De plus en plus isolés, sous une avalanche de mensonges du gouvernement bourgeois des privilégiés (actionnaires divers, ministres millionnaires prévaricateurs, députés godillots, patrons requins et milliers d'artisans et paysans aux revenus très confortables) la grève apparaît ridicule, bornée (comme la ministre). L'argument de la dette et du coût du statut est dérisoire comparé à la dette de l'Etat. Le gouvernement cherche surtout une victoire politique contre un secteur qui détenait un formidable pouvoir de paralysie de la société jadis, comme EDF. Comme tous les autres Etats il faut supprimer un maximum de garanties sociales et de possibilités de défense massive de la classe ouvrière.
L'obstination syndicale n'a rien à voir avec une lutte, qui devrait être générale, contre la précarisation vers le bas de l'ensemble du prolétariat. Ni l'avenir de la SNCF ni une mobilisation générale de la classe ouvrière pour renverser ce gouvernement de pourris (pour le remplacer par quoi et par qui?) ne sont leur souci. Leur seul souci est d'éteindre la colère et de reprendre le ronron des « vraies négociations », perpétuelles et à l'abri des regards et des oreilles. Laissons ronronner les infaux !
Les dernières rencontres organisées par l'aimable premier ministre de droite d'un mètre quatre vingt treize n’ont pas non plus convaincu le clan des «réformistes». «C’était presque une réunion pour rien.
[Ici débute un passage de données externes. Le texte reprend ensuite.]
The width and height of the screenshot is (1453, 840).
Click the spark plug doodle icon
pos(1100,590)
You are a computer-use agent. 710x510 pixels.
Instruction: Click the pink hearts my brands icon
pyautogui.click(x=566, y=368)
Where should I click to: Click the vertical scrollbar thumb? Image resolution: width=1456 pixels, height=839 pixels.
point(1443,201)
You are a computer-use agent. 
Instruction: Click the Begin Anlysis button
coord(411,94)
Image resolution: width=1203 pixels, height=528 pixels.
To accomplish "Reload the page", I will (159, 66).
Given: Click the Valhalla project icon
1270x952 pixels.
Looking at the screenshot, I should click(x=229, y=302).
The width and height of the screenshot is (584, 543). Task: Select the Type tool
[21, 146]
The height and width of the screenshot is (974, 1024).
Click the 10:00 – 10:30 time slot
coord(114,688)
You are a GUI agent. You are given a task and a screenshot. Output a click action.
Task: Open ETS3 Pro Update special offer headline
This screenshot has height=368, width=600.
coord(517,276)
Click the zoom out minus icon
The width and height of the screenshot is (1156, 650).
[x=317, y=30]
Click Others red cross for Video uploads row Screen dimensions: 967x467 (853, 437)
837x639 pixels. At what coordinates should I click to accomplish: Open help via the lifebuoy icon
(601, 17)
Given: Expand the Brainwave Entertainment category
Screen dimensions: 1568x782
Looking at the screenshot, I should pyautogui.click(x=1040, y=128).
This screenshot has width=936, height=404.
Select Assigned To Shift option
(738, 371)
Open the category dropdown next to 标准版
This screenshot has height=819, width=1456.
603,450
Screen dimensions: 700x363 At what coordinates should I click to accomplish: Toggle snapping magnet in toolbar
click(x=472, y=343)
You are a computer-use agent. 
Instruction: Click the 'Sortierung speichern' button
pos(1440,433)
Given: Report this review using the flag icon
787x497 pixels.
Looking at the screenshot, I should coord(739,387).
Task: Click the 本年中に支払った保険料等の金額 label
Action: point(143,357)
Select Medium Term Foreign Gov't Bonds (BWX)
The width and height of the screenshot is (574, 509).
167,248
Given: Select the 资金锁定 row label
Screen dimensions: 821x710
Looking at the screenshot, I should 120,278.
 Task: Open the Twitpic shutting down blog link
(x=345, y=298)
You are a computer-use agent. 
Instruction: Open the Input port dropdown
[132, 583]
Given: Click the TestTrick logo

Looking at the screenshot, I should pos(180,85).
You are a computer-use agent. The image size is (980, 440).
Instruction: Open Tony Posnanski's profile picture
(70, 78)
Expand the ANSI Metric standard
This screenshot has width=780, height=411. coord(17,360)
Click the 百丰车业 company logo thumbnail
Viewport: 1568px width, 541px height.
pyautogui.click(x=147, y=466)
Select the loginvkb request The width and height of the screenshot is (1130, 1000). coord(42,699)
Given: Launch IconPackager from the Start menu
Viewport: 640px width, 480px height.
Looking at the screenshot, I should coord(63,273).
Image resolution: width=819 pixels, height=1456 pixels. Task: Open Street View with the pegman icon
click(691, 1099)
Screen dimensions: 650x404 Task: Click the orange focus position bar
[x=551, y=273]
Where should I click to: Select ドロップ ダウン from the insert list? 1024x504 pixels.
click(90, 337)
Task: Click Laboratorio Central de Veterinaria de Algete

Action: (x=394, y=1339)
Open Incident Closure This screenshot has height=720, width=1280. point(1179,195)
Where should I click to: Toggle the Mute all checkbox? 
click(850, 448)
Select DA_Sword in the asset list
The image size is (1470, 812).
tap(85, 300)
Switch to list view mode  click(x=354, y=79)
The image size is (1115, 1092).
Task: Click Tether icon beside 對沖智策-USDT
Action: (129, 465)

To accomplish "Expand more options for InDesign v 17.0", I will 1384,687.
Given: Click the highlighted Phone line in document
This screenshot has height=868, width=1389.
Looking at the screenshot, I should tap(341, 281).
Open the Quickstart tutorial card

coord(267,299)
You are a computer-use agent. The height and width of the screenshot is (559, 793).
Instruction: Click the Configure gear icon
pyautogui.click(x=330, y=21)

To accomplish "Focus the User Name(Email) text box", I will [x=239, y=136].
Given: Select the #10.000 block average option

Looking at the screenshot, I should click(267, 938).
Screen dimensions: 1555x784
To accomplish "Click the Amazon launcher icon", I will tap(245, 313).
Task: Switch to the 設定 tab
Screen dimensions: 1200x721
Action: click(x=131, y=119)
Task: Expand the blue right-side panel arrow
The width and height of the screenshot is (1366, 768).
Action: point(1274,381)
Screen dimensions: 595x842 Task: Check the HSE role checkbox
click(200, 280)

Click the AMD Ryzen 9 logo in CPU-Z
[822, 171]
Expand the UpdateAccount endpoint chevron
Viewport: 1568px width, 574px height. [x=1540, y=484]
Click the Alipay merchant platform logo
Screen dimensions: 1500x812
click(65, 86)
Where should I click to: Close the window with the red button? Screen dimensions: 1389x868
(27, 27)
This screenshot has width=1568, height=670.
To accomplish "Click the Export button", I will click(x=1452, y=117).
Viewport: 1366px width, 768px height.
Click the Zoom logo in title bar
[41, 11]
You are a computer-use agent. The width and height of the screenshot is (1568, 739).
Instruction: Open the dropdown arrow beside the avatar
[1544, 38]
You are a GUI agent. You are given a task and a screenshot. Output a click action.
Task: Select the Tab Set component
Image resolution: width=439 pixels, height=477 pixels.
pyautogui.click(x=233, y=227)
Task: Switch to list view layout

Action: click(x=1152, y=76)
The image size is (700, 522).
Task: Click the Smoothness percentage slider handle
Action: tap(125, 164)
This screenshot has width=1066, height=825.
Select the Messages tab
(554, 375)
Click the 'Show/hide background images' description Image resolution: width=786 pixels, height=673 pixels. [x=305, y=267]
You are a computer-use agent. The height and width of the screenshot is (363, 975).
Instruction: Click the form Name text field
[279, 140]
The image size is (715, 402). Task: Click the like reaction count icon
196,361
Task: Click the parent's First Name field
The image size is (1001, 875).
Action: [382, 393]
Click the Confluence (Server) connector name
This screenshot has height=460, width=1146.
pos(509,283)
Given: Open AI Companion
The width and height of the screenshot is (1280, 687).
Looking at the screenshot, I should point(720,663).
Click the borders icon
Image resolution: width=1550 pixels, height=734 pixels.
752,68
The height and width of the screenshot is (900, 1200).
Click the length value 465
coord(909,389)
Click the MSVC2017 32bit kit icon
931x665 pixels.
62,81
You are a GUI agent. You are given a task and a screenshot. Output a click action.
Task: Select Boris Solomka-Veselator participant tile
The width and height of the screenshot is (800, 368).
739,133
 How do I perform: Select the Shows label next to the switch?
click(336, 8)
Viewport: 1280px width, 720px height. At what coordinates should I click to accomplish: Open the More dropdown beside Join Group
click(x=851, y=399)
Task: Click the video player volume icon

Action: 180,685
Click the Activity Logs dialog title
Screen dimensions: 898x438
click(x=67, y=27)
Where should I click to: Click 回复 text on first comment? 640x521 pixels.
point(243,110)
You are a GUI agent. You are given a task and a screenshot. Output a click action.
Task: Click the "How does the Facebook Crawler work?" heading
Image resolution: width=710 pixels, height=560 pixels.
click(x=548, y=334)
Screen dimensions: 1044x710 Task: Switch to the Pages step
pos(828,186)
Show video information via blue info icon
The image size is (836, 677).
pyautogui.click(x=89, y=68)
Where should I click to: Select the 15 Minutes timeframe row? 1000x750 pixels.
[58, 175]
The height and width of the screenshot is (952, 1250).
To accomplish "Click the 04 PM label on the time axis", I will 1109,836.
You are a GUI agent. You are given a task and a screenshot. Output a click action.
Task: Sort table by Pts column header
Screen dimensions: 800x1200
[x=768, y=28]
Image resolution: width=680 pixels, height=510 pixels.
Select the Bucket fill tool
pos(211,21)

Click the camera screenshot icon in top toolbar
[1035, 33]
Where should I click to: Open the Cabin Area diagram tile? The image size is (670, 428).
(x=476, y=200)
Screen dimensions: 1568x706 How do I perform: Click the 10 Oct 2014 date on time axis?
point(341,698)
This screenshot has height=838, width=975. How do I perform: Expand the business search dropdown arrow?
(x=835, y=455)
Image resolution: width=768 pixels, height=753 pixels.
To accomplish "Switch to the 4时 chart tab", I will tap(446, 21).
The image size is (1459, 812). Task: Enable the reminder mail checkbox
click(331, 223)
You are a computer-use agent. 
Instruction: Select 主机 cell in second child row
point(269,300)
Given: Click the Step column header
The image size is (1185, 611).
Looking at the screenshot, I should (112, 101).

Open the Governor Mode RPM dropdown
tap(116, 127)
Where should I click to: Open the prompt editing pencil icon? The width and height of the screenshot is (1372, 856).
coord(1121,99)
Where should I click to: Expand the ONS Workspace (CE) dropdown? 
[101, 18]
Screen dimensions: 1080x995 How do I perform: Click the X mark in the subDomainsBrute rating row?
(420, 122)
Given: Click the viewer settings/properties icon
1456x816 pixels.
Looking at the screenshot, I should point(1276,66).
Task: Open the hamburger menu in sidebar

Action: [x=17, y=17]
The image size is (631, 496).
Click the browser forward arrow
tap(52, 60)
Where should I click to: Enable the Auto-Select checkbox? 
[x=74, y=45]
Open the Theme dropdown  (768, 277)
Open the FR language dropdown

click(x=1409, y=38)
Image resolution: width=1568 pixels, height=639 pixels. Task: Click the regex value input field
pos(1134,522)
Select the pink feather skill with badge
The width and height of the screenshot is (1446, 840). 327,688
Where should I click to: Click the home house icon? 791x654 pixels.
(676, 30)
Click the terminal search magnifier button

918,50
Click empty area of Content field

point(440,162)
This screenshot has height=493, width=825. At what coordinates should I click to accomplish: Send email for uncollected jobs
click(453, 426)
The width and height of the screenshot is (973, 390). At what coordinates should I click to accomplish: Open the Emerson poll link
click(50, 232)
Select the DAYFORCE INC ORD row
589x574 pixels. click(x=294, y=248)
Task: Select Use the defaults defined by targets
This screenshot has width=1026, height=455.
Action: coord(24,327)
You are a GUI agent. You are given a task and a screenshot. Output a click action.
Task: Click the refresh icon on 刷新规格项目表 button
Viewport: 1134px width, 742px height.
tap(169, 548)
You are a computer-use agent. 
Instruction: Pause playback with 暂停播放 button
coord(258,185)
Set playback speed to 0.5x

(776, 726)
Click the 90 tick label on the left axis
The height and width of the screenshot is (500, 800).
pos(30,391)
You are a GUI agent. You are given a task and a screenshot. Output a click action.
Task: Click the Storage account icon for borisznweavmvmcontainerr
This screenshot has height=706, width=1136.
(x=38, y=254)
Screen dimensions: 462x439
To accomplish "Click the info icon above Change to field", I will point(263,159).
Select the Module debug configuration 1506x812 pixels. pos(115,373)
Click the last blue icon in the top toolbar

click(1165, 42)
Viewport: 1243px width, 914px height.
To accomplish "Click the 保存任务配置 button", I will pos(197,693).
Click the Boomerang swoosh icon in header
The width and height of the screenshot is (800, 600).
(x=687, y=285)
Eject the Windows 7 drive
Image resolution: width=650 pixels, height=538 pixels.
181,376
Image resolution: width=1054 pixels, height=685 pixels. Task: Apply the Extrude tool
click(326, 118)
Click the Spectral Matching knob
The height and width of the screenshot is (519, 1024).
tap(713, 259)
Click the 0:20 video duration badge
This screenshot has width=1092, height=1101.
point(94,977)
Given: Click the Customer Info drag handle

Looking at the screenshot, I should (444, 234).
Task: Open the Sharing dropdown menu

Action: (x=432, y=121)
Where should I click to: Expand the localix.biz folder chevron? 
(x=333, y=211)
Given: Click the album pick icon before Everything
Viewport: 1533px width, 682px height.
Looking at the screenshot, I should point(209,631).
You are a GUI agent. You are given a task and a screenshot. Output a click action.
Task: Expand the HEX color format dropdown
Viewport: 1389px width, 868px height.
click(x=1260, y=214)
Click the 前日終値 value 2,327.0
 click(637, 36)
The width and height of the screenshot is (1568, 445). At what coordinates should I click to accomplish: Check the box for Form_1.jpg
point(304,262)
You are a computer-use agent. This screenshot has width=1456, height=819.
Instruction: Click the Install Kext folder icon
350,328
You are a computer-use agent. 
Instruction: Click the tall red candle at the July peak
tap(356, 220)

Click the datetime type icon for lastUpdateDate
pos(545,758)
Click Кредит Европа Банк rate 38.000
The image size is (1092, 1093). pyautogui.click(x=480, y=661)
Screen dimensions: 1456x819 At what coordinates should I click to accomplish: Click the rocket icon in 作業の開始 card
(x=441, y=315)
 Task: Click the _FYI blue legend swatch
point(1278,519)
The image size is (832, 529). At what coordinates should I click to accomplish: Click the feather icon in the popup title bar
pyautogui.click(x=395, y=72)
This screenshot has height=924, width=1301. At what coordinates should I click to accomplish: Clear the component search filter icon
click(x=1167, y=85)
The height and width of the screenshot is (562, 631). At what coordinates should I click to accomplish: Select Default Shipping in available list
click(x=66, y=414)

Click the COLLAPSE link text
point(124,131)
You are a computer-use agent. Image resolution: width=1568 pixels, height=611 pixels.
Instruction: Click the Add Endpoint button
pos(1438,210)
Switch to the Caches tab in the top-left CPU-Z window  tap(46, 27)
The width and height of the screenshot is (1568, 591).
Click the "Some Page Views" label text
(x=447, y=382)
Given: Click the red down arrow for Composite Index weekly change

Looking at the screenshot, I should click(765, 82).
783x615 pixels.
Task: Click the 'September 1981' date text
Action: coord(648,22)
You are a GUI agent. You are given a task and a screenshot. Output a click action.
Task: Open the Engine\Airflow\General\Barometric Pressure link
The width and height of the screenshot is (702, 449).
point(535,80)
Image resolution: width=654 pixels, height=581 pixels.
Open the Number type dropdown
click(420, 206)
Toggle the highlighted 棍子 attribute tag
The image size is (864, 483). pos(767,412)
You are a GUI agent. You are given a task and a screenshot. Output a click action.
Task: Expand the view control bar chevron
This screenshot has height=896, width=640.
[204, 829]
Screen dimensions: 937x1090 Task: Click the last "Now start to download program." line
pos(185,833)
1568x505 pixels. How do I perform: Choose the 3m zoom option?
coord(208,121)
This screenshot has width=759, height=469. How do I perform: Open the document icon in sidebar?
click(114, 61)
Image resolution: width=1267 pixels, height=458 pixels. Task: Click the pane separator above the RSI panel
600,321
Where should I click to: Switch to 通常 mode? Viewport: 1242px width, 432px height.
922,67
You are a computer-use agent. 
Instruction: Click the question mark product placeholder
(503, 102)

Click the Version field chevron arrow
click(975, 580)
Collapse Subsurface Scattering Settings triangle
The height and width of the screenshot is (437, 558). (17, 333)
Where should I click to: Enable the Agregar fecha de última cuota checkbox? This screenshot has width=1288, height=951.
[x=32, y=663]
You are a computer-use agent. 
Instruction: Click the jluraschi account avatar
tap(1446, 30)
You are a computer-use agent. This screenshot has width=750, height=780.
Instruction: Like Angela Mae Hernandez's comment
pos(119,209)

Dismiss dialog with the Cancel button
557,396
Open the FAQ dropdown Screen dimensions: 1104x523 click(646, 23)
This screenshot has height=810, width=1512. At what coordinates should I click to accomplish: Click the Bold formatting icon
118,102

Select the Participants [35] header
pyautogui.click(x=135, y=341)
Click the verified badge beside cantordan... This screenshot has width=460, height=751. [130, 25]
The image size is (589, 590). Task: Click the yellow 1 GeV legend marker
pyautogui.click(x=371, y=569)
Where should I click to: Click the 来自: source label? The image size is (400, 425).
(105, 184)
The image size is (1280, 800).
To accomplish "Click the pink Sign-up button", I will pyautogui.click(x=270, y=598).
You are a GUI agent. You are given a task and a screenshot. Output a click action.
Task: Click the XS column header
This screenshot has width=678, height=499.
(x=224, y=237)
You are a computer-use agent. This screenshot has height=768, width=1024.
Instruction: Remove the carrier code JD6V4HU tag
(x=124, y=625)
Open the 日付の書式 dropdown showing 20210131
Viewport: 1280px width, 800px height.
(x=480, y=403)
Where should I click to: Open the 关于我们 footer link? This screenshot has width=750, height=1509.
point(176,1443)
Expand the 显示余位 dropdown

Le Premier ministre nous annonce une reprise substantielle de la dette, mais sans nous donner ni le montant ni le calendrier, et renvoie à une prochaine réunion dans quinze jours. Ce n’est pas de nature à nous rassurer», explique à Libé Roger Dillenseger, secrétaire général de l’Unsa ferroviaire. Qui se prononce pour «une poursuite [de la] grève». Si elle aussi est favorable au maintien du calendrier de grèves, la CFDT s’est montrée moins critique. «On a rencontré un Premier ministre très déterminé sur ses axes mais, derrière ça, prêt à ouvrir des discussions», explique Didier Aubert, secrétaire général de la CFDT Cheminots.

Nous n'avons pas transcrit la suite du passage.